How and when do you cache in a Node application?

3 minintermediatenodejscachingredisperformanceinvalidation

Quick Answer

Cache expensive or frequently-read, infrequently-changing data to cut latency and load. Options range from in-process memory (fast but per-instance and volatile) to a shared store like Redis (consistent across instances). The hard part is invalidation — use TTLs and explicit invalidation on writes.

Detailed Answer

Answer:

Why cache: avoid repeating expensive work — DB queries, external API calls, heavy computation — for data that's read often and changes rarely.

Layers of caching:

  1. In-process memory (a Map or lru-cache): fastest, zero network hop.
    • ❌ Not shared across instances; lost on restart; can bloat memory. Fine for small, hot, per-instance data.
  2. Distributed cache (Redis/Memcached): shared across all instances, survives restarts, supports TTLs and rich structures.
async function getUser(id) {
  const cached = await redis.get(`user:${id}`);
  if (cached) return JSON.parse(cached);

  const user = await db.getUser(id);
  await redis.set(`user:${id}`, JSON.stringify(user), 'EX', 300); // 5 min TTL
  return user;
}
  1. HTTP caching (Cache-Control/ETag) and a CDN for static or public responses — offload work entirely.
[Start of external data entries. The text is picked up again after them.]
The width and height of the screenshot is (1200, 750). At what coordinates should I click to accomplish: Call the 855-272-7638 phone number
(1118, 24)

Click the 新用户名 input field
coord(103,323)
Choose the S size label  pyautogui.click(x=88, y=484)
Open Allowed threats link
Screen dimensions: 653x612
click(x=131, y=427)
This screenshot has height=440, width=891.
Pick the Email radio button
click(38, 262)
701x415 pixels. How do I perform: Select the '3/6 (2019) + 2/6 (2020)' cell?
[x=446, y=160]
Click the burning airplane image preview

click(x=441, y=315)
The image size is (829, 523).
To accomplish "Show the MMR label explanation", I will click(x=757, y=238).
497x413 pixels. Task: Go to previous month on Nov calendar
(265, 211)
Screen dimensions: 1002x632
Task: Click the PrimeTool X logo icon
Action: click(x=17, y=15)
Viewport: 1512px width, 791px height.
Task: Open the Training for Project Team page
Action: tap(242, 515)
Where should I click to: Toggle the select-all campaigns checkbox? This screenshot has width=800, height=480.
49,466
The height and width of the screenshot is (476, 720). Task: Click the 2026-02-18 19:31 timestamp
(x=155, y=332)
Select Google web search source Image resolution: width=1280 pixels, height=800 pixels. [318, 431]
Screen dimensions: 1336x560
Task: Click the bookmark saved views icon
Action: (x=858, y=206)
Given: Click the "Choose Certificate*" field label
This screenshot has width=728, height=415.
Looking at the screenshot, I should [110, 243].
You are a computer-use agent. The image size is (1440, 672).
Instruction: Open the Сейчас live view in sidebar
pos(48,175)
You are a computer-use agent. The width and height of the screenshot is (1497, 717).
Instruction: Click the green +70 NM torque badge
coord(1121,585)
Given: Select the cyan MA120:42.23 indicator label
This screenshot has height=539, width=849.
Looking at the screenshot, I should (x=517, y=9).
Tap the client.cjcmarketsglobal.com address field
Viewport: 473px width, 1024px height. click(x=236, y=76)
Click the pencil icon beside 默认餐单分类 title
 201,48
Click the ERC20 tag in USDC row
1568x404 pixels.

Invalidation — the hard part:

  • TTL/expiry — simplest; accept slightly stale data for a bounded window.
  • Write-through / explicit invalidation — delete or update the cache key when the underlying data changes.
async function updateUser(id, data) {
  const user = await db.updateUser(id, data);
  await redis.del(`user:${id}`);   // invalidate on write
  return user;
}

Watch out for:

  • Stale data — pick TTLs that match tolerance for staleness.
  • Cache stampede — many misses hitting the DB at once when a hot key expires (mitigate with locks/"single-flight" or jittered TTLs).
  • Don't cache per-user sensitive data in shared/public caches.

Rule: cache read-heavy, change-rarely data; always have an invalidation strategy (at minimum a TTL).